**ACTIVITY:** Return the records exactly, keeping every line as it is.

**MATERIAL PROVIDED:**
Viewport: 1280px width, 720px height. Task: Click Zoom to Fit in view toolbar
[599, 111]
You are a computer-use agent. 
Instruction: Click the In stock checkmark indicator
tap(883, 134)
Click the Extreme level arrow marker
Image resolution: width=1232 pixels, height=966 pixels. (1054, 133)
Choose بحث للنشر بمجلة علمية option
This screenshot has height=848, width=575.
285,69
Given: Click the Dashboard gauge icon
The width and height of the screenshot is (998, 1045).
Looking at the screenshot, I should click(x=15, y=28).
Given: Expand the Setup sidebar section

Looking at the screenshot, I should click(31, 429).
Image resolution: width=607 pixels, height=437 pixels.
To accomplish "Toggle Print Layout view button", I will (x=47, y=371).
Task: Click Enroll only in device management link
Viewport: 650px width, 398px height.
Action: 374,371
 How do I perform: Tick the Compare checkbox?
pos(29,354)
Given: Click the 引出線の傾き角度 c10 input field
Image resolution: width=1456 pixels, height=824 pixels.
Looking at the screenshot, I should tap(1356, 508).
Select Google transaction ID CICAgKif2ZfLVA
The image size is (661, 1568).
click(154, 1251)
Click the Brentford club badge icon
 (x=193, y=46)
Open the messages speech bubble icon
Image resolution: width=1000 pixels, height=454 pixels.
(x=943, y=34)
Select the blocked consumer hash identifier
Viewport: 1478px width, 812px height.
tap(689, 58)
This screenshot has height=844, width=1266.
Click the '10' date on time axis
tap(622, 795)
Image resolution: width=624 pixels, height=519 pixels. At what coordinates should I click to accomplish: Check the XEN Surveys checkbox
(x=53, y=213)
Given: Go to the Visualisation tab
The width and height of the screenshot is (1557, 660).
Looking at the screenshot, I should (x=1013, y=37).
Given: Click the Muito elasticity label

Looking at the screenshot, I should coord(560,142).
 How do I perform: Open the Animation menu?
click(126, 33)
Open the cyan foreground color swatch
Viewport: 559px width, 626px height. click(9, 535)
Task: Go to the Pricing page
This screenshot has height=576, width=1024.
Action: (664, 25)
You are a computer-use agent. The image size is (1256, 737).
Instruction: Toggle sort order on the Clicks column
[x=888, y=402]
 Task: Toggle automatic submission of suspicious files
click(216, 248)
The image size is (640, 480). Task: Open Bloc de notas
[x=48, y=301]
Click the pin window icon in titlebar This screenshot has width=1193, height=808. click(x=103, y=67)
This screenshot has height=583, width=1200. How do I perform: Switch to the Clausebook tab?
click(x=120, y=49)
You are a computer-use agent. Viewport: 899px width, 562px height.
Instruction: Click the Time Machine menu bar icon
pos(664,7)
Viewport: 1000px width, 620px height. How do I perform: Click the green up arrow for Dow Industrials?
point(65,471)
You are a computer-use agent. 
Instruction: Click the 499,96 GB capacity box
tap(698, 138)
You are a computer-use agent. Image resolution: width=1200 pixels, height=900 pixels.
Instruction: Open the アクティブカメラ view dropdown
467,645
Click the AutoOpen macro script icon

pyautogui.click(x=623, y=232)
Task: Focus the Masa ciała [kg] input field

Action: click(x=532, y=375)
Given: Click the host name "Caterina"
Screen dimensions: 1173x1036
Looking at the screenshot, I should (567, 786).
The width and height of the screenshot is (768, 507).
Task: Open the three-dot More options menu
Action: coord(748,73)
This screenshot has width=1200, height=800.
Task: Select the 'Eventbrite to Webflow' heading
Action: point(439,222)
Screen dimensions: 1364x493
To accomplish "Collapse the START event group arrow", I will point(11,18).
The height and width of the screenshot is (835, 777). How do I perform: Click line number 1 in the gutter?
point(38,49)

**EXERCISE OUTPUT:**
Viewport: 1280px width, 720px height. Task: Click Zoom to Fit in view toolbar
[599, 111]
You are a computer-use agent. 
Instruction: Click the In stock checkmark indicator
tap(883, 134)
Click the Extreme level arrow marker
Image resolution: width=1232 pixels, height=966 pixels. (1054, 133)
Choose بحث للنشر بمجلة علمية option
This screenshot has height=848, width=575.
285,69
Given: Click the Dashboard gauge icon
The width and height of the screenshot is (998, 1045).
Looking at the screenshot, I should click(x=15, y=28).
Given: Expand the Setup sidebar section

Looking at the screenshot, I should click(31, 429).
Image resolution: width=607 pixels, height=437 pixels.
To accomplish "Toggle Print Layout view button", I will (x=47, y=371).
Task: Click Enroll only in device management link
Viewport: 650px width, 398px height.
Action: 374,371
 How do I perform: Tick the Compare checkbox?
pos(29,354)
Given: Click the 引出線の傾き角度 c10 input field
Image resolution: width=1456 pixels, height=824 pixels.
Looking at the screenshot, I should tap(1356, 508).
Select Google transaction ID CICAgKif2ZfLVA
The image size is (661, 1568).
click(154, 1251)
Click the Brentford club badge icon
 (x=193, y=46)
Open the messages speech bubble icon
Image resolution: width=1000 pixels, height=454 pixels.
(x=943, y=34)
Select the blocked consumer hash identifier
Viewport: 1478px width, 812px height.
tap(689, 58)
This screenshot has height=844, width=1266.
Click the '10' date on time axis
tap(622, 795)
Image resolution: width=624 pixels, height=519 pixels. At what coordinates should I click to accomplish: Check the XEN Surveys checkbox
(x=53, y=213)
Given: Go to the Visualisation tab
The width and height of the screenshot is (1557, 660).
Looking at the screenshot, I should (x=1013, y=37).
Given: Click the Muito elasticity label

Looking at the screenshot, I should coord(560,142).
 How do I perform: Open the Animation menu?
click(126, 33)
Open the cyan foreground color swatch
Viewport: 559px width, 626px height. click(9, 535)
Task: Go to the Pricing page
This screenshot has height=576, width=1024.
Action: (664, 25)
You are a computer-use agent. The image size is (1256, 737).
Instruction: Toggle sort order on the Clicks column
[x=888, y=402]
 Task: Toggle automatic submission of suspicious files
click(216, 248)
The image size is (640, 480). Task: Open Bloc de notas
[x=48, y=301]
Click the pin window icon in titlebar This screenshot has width=1193, height=808. click(x=103, y=67)
This screenshot has height=583, width=1200. How do I perform: Switch to the Clausebook tab?
click(x=120, y=49)
You are a computer-use agent. Viewport: 899px width, 562px height.
Instruction: Click the Time Machine menu bar icon
pos(664,7)
Viewport: 1000px width, 620px height. How do I perform: Click the green up arrow for Dow Industrials?
point(65,471)
You are a computer-use agent. 
Instruction: Click the 499,96 GB capacity box
tap(698, 138)
You are a computer-use agent. Image resolution: width=1200 pixels, height=900 pixels.
Instruction: Open the アクティブカメラ view dropdown
467,645
Click the AutoOpen macro script icon

pyautogui.click(x=623, y=232)
Task: Focus the Masa ciała [kg] input field

Action: click(x=532, y=375)
Given: Click the host name "Caterina"
Screen dimensions: 1173x1036
Looking at the screenshot, I should (567, 786).
The width and height of the screenshot is (768, 507).
Task: Open the three-dot More options menu
Action: coord(748,73)
This screenshot has width=1200, height=800.
Task: Select the 'Eventbrite to Webflow' heading
Action: point(439,222)
Screen dimensions: 1364x493
To accomplish "Collapse the START event group arrow", I will point(11,18).
The height and width of the screenshot is (835, 777). How do I perform: Click line number 1 in the gutter?
point(38,49)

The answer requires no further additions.